- _EXERCISE DIRECTIONS_
Count how many lines of the listing below contain the word "with". Give only the number.

— begin RECORDS FOR THE TASK —

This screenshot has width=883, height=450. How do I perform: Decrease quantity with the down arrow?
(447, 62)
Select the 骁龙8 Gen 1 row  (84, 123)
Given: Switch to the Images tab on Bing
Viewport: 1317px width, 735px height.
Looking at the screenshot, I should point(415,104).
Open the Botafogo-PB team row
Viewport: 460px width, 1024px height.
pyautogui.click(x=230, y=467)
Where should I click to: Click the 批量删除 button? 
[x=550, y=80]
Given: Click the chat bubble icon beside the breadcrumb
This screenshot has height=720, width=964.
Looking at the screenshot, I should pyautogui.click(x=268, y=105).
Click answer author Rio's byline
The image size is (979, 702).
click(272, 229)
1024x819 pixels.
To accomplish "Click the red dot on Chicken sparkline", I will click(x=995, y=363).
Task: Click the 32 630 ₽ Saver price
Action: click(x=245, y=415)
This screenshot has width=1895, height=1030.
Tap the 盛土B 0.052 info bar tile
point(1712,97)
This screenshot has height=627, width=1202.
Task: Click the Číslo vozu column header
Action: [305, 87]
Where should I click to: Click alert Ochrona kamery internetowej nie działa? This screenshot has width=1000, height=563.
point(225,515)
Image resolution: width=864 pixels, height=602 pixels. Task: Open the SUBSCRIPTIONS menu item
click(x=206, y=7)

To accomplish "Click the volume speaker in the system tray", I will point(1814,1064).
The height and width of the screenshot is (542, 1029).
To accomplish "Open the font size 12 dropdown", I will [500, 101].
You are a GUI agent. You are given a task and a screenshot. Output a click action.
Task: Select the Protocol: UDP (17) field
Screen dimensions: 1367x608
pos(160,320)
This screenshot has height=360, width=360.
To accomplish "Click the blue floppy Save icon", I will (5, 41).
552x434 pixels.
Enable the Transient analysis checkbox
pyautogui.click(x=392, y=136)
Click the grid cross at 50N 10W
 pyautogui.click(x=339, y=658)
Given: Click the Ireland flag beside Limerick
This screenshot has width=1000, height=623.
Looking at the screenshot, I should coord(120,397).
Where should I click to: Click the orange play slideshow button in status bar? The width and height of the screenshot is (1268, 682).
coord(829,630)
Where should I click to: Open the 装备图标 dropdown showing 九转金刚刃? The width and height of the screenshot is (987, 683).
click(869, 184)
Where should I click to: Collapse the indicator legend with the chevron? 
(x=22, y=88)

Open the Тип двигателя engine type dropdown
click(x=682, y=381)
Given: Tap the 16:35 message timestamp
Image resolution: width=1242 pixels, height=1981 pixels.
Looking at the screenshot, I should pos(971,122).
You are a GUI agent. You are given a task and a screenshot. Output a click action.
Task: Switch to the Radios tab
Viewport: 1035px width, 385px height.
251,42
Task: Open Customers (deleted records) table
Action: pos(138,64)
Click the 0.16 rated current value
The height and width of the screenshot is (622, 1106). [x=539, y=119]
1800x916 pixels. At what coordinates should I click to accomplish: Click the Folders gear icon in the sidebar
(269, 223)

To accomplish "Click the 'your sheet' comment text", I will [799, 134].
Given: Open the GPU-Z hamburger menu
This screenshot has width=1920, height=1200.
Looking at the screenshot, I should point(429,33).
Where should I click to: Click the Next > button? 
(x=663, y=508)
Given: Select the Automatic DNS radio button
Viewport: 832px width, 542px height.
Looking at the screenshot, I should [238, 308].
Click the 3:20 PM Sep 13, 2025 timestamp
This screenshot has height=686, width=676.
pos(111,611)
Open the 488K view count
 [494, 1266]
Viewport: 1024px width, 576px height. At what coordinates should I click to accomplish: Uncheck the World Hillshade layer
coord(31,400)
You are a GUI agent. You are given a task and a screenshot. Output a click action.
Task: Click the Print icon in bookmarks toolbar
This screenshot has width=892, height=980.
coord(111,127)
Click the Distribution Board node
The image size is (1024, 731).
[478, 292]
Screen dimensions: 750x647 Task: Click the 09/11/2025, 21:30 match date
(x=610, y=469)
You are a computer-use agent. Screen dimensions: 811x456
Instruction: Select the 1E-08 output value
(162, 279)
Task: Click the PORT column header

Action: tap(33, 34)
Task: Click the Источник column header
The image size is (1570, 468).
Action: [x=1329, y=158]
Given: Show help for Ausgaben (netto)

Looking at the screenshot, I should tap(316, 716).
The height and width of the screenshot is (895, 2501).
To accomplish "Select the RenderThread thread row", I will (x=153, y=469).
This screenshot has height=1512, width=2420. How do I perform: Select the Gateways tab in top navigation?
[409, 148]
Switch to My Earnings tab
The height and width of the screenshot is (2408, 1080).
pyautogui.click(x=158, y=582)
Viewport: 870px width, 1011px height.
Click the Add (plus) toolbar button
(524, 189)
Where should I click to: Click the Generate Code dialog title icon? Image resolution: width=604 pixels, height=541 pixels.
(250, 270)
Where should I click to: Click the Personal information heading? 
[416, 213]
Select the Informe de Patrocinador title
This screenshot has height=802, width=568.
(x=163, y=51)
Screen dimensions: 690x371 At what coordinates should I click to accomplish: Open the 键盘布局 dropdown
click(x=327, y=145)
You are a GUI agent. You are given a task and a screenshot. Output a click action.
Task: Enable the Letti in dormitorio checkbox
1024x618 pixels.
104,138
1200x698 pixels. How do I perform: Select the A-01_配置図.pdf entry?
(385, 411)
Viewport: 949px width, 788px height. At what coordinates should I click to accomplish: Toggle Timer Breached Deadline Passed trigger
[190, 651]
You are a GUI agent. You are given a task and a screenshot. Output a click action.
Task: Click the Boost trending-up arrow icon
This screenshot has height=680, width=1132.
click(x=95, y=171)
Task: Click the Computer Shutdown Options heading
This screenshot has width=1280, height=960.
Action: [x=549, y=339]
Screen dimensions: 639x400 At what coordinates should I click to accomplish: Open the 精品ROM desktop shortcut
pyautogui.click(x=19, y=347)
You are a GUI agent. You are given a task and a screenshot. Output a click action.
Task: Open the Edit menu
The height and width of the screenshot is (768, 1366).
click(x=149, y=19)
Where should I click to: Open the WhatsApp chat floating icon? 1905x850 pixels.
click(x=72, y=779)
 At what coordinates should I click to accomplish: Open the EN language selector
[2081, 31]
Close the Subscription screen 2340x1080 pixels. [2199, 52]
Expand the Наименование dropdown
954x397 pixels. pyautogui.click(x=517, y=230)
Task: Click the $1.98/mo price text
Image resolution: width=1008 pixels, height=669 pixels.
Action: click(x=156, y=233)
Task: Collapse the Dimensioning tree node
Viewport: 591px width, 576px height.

— end RECORDS FOR THE TASK —

- _ANSWER BELOW_
2